How Savvy Hoteliers Are Preparing for the Road Ahead
By Clifford Ferrara Executive Vice President of Sales & Revenue Generation, Chesapeake Hospitality | June 14, 2020
In just a few short weeks, everything changed. The coronavirus pandemic has been responsible for consequential shifts in social and economic structures across the country and around the world. Virtually every business in almost every industry has had to adapt and evolve to new and different circumstances in a remarkably short amount of time. Not only is the hospitality sector no exception to that rule, it's has perhaps been the hardest hit industry of all.
For hotel management professionals, the first few days and weeks of the crisis were largely characterized by a period of professional triage-working hard to make sure facilities were maintained safely and securely and taking care of urgent logistical priorities ranging from guest cancellations to minimizing hotel expenses.
It was not long before forward-thinking owners and operators began to do just that: to look forward to what is next and to beginning preparing and planning for a safe and successful reopening. That pivot requires much more than just masks and hand sanitizer. It encompasses a whole host of philosophical and operational changes that impact every part of the sales process, from staffing to staying connected with guests.

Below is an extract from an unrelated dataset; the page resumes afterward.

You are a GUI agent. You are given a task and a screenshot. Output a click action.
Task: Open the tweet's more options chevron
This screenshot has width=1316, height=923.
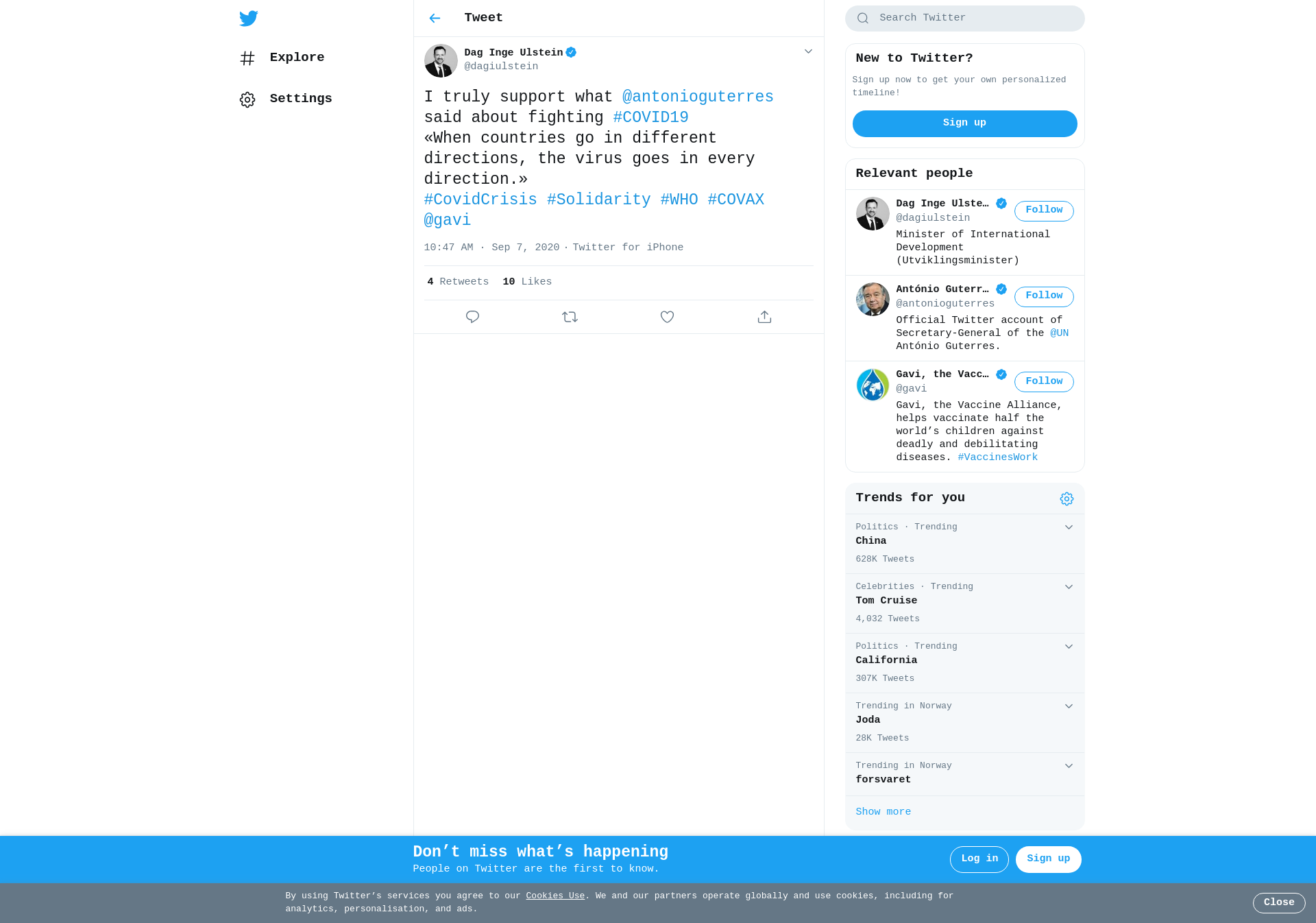tap(808, 51)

What follows are just a few of the ways that savvy hotel management professionals are preparing today for the brave new world of a fast-approaching tomorrow:
Staffing models will need to directly correlate to occupancy levels, and the pace at which business picks back up. This means they will most likely remain small for a while. For now, it makes sense to be keeping a close eye on the data, tracking and projecting 90-day occupancy numbers daily, evaluating what segments are booking, and using that context to inform decision-making about determining the right time to start building the hotel sales staff back up. Some hotel management companies have maintained corporate staff (most notably regional directors of sales) in order to be able to hit the ground running when things start to open back up.